--- GIVEN DATA Enclosed Below ---
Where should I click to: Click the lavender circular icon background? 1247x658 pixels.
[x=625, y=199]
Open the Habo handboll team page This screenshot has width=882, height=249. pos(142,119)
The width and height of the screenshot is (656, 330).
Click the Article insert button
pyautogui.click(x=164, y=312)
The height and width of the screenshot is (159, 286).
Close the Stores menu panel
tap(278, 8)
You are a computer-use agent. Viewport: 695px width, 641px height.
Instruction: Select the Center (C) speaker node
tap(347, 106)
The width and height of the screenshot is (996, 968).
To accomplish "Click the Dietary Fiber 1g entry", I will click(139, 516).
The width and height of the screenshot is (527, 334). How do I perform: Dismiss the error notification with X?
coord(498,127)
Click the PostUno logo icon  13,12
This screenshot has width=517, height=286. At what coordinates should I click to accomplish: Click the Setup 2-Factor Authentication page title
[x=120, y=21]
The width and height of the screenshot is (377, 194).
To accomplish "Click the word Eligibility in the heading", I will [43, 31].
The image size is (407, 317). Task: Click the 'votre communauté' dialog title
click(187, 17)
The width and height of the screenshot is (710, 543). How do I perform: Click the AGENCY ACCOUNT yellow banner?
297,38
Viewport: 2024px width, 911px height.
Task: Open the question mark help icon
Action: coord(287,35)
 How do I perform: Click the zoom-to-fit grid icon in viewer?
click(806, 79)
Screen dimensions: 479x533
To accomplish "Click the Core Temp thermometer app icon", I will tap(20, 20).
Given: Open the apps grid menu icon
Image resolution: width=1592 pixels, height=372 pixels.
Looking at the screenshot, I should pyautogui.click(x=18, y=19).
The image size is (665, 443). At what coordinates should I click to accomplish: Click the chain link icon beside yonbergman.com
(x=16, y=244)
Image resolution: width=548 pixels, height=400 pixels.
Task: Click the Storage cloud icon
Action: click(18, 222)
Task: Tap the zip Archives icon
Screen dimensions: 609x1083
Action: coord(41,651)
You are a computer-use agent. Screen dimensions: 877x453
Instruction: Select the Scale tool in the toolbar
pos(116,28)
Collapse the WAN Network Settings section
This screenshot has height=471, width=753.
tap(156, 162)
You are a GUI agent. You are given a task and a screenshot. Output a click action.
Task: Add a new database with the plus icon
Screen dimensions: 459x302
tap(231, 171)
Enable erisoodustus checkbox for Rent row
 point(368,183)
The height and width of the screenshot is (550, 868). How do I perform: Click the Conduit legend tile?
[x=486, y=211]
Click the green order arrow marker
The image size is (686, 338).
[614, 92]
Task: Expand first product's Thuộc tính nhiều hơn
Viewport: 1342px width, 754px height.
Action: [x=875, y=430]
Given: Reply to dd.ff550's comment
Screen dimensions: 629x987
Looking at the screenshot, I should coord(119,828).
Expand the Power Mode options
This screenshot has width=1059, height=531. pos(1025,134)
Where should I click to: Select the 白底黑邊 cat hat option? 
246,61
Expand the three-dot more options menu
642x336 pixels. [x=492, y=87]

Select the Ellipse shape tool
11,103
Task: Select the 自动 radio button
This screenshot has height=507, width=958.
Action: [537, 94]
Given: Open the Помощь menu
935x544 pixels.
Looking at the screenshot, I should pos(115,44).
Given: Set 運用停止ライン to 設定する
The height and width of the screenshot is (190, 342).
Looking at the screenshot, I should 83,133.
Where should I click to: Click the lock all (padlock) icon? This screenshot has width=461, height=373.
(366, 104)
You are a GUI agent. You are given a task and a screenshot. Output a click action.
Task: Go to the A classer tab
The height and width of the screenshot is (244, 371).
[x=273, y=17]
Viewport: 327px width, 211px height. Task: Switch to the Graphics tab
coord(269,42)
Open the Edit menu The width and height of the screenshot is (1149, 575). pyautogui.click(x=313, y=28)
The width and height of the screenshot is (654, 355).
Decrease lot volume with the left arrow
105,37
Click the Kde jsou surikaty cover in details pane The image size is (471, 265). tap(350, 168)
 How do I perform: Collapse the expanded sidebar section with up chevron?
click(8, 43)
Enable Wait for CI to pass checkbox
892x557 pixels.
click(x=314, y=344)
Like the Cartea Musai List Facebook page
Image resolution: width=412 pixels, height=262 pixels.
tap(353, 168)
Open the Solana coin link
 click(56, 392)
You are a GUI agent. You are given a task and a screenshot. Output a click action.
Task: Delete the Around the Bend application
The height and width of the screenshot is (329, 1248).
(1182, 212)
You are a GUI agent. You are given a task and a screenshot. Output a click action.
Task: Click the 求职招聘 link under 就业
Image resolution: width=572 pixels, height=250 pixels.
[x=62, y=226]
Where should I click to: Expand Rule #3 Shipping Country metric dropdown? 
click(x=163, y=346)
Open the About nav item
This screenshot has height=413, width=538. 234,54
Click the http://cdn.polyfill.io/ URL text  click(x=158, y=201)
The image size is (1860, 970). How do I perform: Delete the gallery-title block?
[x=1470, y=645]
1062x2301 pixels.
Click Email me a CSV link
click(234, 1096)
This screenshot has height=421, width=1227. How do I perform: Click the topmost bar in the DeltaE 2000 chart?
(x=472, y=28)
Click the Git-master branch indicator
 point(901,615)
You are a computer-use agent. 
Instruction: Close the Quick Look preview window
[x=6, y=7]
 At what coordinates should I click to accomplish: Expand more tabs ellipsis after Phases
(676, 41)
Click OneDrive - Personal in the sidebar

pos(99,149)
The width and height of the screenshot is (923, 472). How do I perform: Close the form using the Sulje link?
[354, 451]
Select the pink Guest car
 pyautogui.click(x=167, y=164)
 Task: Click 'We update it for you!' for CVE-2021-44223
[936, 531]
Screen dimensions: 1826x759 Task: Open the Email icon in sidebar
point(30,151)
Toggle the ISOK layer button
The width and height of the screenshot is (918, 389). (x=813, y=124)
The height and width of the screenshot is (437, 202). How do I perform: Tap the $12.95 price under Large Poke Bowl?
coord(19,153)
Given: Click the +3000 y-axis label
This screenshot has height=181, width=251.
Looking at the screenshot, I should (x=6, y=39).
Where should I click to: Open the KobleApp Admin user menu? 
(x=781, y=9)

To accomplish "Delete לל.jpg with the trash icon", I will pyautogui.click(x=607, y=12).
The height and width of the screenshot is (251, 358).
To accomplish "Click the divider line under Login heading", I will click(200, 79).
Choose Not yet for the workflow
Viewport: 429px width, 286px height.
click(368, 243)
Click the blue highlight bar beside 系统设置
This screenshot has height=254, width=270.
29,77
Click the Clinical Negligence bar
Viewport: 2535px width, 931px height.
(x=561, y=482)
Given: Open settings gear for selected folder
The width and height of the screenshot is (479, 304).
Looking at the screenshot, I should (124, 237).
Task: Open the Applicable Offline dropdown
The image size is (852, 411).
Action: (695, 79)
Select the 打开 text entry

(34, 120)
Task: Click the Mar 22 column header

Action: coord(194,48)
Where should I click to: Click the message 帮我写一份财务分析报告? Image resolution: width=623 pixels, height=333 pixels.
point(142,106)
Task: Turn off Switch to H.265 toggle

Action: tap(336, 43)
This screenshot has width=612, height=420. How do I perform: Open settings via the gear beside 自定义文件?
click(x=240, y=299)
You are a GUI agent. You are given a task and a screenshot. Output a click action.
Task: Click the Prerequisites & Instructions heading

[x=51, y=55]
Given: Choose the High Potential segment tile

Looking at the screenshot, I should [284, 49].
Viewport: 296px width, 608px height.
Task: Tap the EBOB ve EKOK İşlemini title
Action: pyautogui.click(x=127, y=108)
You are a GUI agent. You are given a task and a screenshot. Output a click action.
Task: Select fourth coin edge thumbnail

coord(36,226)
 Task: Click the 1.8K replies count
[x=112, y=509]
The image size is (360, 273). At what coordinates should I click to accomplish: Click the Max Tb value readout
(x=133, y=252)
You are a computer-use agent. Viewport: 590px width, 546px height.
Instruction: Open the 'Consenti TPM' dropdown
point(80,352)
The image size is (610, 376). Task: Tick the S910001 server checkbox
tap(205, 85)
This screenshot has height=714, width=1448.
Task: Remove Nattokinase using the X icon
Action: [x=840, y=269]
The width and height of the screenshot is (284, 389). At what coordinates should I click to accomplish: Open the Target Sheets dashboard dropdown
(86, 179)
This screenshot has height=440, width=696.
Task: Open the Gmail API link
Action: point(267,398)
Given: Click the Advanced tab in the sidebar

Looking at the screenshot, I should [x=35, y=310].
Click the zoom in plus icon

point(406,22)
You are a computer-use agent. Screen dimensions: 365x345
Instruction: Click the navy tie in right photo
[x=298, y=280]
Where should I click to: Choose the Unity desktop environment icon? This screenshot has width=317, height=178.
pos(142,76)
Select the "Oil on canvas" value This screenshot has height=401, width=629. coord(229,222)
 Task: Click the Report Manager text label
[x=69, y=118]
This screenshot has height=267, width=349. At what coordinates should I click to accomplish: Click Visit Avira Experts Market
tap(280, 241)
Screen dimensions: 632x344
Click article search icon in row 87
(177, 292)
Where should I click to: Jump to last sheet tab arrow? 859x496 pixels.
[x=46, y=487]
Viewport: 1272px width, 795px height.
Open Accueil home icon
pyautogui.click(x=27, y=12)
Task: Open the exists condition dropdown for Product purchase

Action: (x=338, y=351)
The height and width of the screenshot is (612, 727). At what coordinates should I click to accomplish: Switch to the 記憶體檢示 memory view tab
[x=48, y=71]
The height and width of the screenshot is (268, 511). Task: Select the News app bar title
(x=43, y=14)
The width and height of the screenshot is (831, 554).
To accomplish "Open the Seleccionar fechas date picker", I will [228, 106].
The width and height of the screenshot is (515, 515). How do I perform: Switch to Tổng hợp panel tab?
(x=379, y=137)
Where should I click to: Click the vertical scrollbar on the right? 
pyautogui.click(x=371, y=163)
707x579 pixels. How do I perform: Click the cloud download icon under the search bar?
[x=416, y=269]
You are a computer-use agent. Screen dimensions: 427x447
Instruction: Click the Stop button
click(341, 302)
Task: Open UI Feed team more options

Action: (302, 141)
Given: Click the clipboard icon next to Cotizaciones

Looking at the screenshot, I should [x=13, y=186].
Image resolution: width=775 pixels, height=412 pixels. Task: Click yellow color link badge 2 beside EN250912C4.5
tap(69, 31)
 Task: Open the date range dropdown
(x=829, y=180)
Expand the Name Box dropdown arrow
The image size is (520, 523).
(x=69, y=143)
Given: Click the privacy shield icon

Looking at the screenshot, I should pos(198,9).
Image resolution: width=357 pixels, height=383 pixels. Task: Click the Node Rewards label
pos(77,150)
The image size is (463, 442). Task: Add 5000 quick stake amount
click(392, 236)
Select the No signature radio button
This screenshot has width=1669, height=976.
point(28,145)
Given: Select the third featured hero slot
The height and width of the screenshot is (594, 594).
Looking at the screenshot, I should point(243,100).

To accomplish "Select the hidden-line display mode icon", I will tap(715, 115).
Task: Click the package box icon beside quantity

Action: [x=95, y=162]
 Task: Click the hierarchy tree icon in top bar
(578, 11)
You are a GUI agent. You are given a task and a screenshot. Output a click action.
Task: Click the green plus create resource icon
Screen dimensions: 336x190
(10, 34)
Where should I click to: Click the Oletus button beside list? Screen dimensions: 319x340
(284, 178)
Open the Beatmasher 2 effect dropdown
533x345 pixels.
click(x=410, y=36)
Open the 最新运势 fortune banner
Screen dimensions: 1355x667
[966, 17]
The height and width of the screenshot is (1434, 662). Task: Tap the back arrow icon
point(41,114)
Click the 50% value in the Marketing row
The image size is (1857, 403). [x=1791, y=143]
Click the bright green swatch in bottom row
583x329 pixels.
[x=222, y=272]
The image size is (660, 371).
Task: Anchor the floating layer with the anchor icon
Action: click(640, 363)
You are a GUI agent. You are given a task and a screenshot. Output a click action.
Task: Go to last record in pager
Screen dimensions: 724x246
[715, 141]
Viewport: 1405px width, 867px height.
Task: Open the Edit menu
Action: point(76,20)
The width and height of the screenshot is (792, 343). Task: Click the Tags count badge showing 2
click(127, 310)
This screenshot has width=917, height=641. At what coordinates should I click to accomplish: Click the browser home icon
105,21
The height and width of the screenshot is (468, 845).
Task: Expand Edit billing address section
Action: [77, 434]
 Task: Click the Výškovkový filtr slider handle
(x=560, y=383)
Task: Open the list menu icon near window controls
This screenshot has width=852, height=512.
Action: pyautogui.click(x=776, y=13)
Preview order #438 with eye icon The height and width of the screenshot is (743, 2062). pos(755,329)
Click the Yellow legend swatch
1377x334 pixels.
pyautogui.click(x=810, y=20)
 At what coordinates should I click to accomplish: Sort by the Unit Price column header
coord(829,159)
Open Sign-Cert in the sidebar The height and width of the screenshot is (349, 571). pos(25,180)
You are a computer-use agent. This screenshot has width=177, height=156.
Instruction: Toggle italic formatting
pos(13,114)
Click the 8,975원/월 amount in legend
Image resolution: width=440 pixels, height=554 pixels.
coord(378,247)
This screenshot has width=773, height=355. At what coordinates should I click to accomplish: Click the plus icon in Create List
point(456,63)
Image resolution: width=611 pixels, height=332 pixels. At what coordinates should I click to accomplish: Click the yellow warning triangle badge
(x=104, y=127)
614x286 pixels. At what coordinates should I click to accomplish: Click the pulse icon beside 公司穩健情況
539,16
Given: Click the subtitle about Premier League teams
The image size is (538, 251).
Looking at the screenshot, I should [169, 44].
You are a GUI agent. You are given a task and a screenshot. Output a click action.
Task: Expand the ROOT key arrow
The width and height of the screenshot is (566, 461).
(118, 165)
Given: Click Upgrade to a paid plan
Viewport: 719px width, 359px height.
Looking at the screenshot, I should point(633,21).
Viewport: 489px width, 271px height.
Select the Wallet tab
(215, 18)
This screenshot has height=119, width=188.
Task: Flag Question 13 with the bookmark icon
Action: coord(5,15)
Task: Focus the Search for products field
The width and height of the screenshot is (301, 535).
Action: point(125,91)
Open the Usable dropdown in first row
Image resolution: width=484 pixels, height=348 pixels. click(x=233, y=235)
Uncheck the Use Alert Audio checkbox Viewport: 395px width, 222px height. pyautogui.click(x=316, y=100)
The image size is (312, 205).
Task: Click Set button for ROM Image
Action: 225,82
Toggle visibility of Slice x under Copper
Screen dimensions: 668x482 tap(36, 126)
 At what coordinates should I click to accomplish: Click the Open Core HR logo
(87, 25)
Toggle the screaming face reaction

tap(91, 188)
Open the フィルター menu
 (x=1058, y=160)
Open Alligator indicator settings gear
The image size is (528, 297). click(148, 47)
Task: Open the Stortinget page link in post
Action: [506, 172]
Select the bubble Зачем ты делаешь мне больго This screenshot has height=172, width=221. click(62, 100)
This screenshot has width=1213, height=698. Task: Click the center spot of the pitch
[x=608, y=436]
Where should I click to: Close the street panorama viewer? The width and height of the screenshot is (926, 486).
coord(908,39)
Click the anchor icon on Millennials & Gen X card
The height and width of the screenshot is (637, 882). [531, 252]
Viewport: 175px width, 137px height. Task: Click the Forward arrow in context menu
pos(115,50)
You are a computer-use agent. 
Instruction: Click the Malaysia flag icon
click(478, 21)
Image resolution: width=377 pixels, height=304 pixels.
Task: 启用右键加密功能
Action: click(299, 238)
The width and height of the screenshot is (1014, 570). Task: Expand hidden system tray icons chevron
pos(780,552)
--- End of Enclosed GIVEN DATA ---
| WORK TO COMPLETE |
Search the data above for the word "radio" and count the lines where it appears. Only the number should be given.

| THE ANSWER |
2